Quelle est votre position à ce sujet ? Le « tournant » a-t-il vraiment existé ?

Je crois que tout dépend du point de vue. Politiquement, c’est indiscutable. Economiquement, la transformation fut profonde mais affecta très inégalement différents secteurs. Et socialement, les changements furent réduits au minimum. Comme je vous le disais, cela est particulièrement sensible au niveau des élites : en 1990, les positions stratégiques de l’appareil d’État étaient convertibles en d’énormes avantages financiers, dont ont profité beaucoup d’anciens communistes.
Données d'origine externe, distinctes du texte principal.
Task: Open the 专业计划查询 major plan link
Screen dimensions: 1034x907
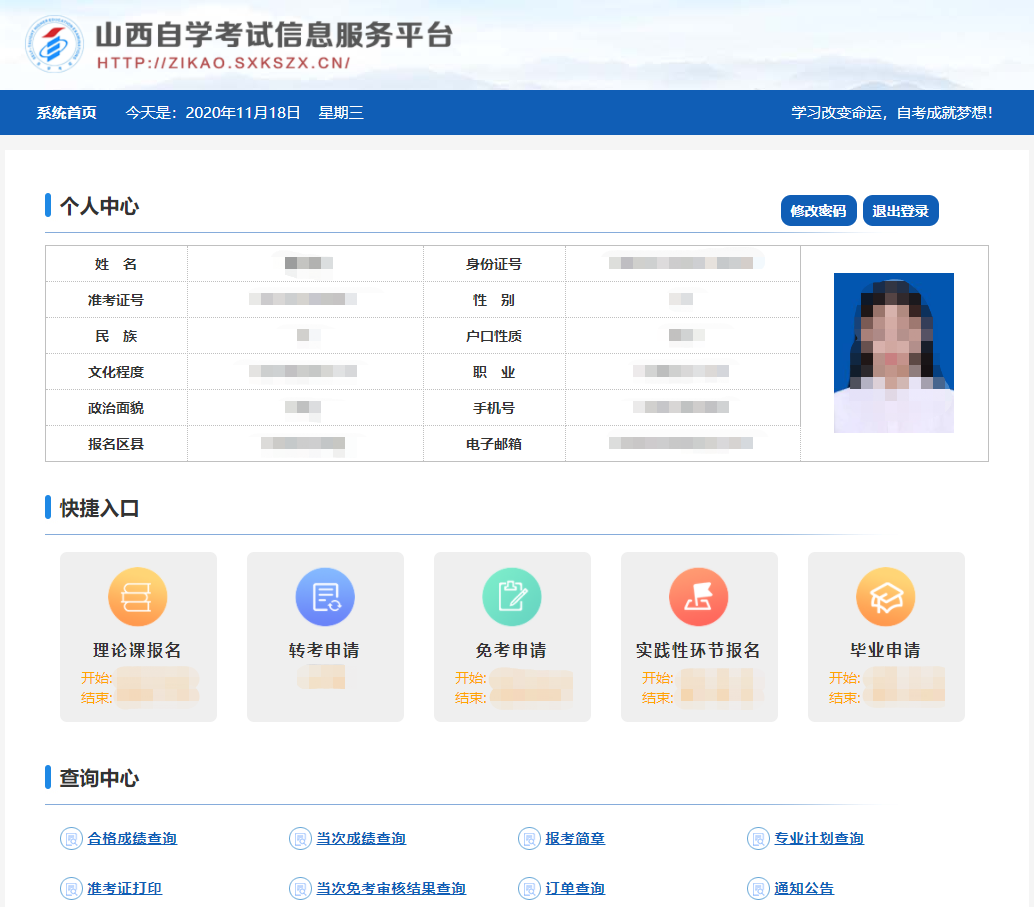Action: coord(817,839)
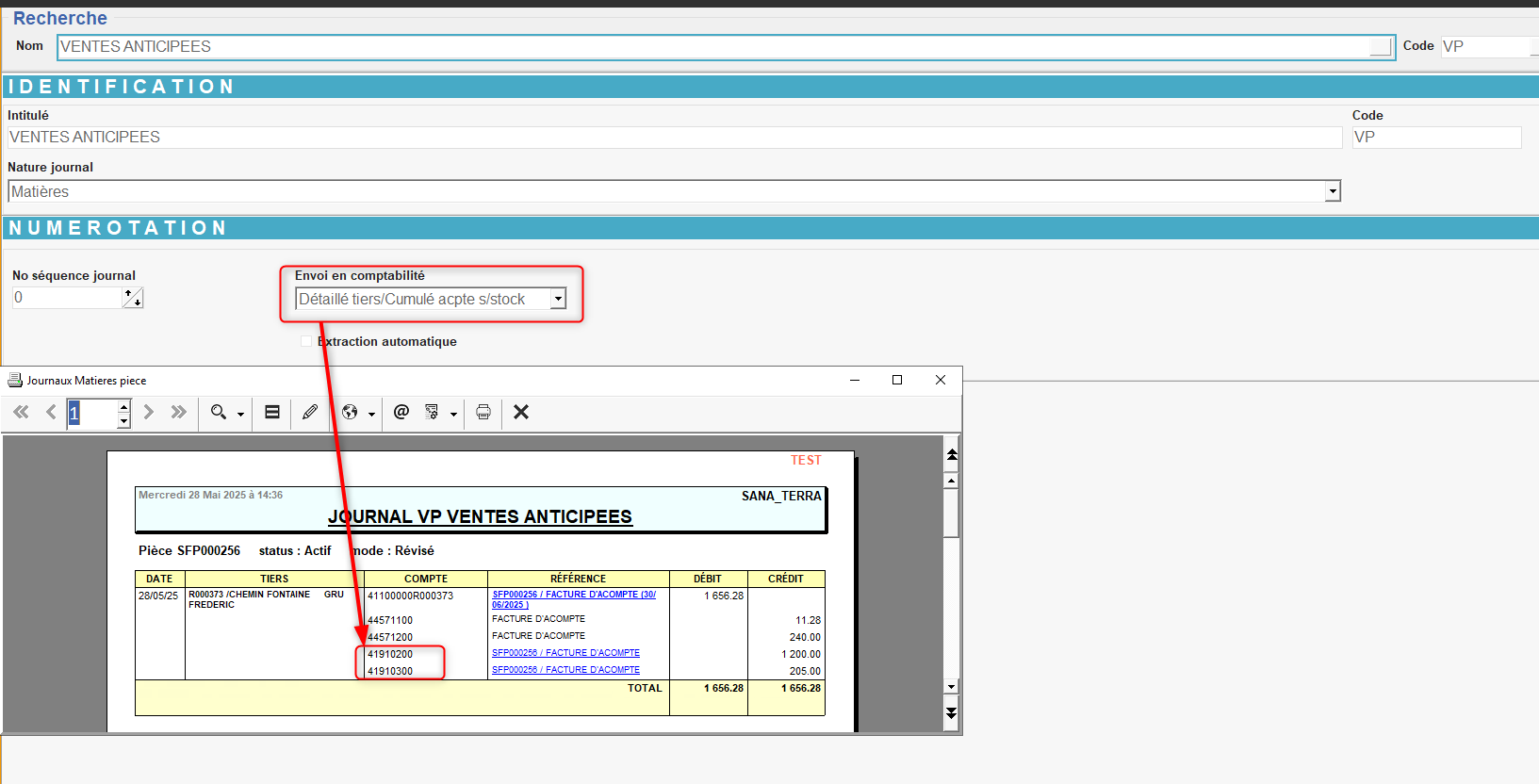Click the magnifier zoom icon in preview toolbar
The width and height of the screenshot is (1539, 784).
click(x=219, y=412)
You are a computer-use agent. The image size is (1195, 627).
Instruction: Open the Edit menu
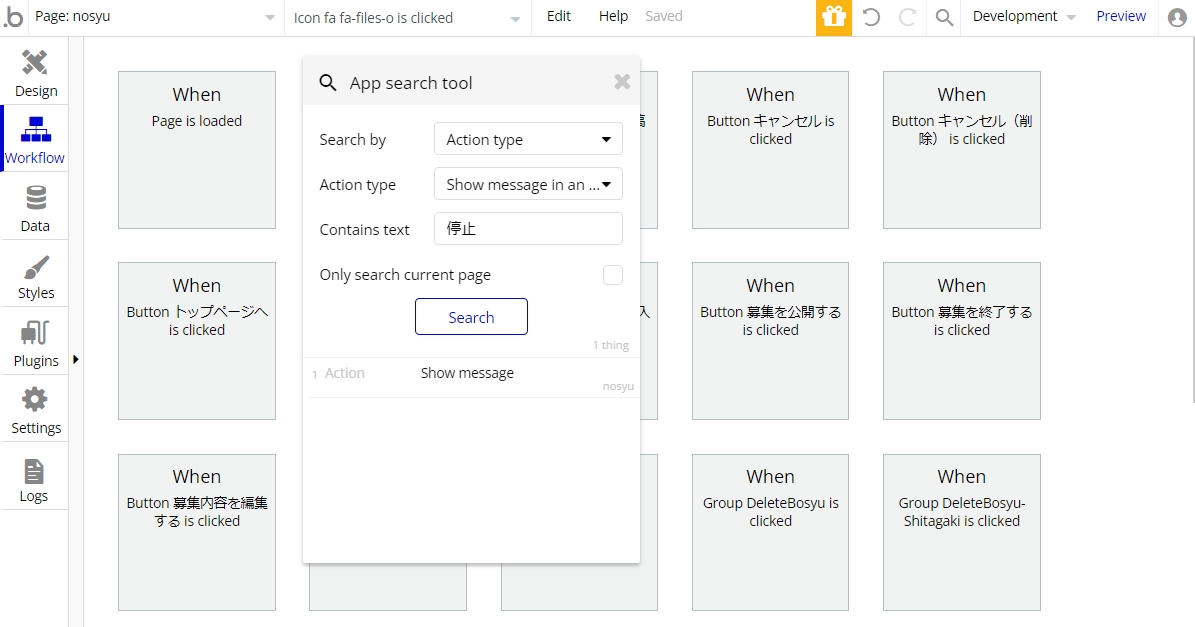559,16
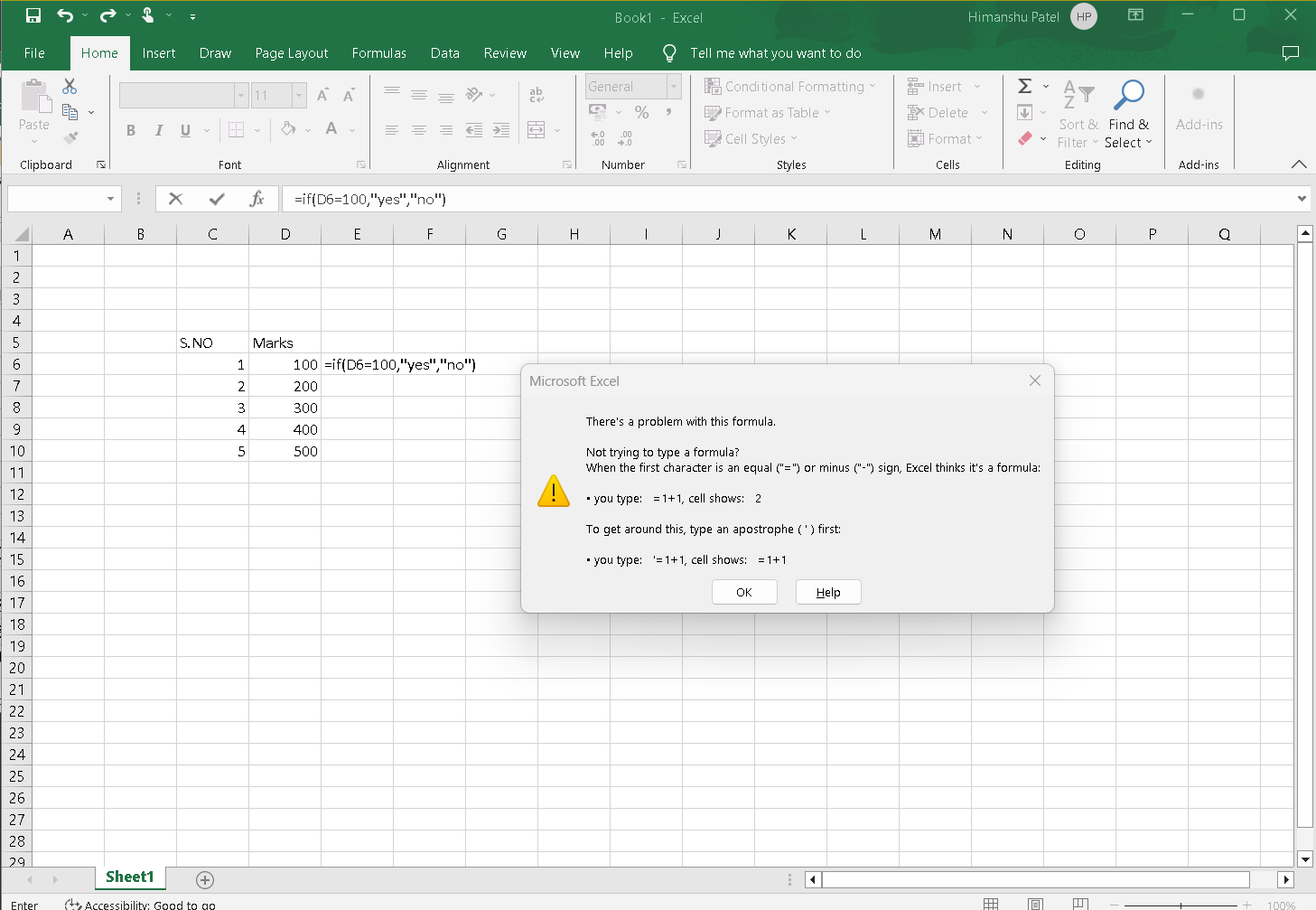Click the Find & Select magnifier icon
This screenshot has height=910, width=1316.
1129,95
Quels obstacles rencontrez-vous dans la pratique de votre métier d’historien ?

Dans mon cas, les obstacles à la recherche sont nombreux. Une bonne partie des documents « sensibles » concernant les collaborateurs de la police politique ont été détruits juste avant la fin du régime ; et les administrations qui ont succédé à l’appareil socialiste ont mis longtemps à ouvrir les archives dont elles avaient hérité.
Et quand elles y ont enfin consenti, elles ont organisé le service des archives de façon à rendre toute recherche historique extrêmement difficile. En réalité, cette « ouverture des archives » fut une vaste plaisanterie : rendez-vous compte qu’à l’heure actuelle, les archives n’emploient que 95 personnes, dont seulement 5 affectées au classement des documents. Dans la salle de consultation, il n’y a que sept employés pour vous communiquer les manuscrits, soit quarante fois moins que de chercheurs y travaillant à plein temps. L’attente est interminable, la recherche longue et souvent frustrante – car de nombreux documents sont encore classés.  A ce rythme, il faudra encore plusieurs décennies pour faire la lumière sur la période communiste – ce qui est tout à fait dans l’intérêt d’une partie des élites actuelles.

Autre problème : l’historiographie hongroise semble aussi très politisée. La Terrorhaz de l’avenue Andrassy en est un bon exemple : installé dans l’immeuble qu’occupèrent successivement la police politique des Croix Fléchées (1944-45) et celle des communistes, ce musée met les deux régimes sur le même plan.

Dans ce cas, la politisation est réelle. Mais, intellectuellement, je ne voix pas de tabou à comparer les régimes fasciste et communiste. Ils sont très ressemblants à maints égards – même s’ils diffèrent beaucoup, dans le cas de la Hongrie, par l’ampleur des dégâts qu’ils ont infligés à la société.

L’anticommunisme fait-il toujours recette en Hongrie ?

Dans le débat politique « classique », c’est de moins en moins le cas. Le parti Fides (conservateur) l’a bien compris, qui en faisait son cheval de bataille dans les années 1990 : constatant que, dans la mémoire de nombreux Hongrois, le régime de Kadar restait beaucoup plus populaire que la démocratie, ses dirigeants ont aujourd’hui abandonné cette stratégie jugée contre-productive.
En revanche, il existe un très fort anticommunisme latent dans une partie de la société hongroise, sans être toutefois l’apanage d’un parti ou d’un groupe social particulier. Ce sentiment  s’exprime rarement, ce qui le rend difficile à situer culturellement ; mais on a pu en mesurer la force lors des manifestations anti-Gyurcsany de 2006, où ont été brûlés des drapeaux communistes ou soviétiques, et où l’on a brandi des symboles nationalistes. Ces images ont causé un choc énorme en Europe occidentale ; mais pour les relativiser, il faut comprendre que ces symboles extrêmes ont une fonction contestataire similaire à celle de l’iconographie « gauchiste » de mai 68. La gauche hongroise s’est tellement discréditée dans le passé, les symboles internationalistes ont été si pervertis, que c’est l’extrême inverse qui joue ce rôle dans notre pays.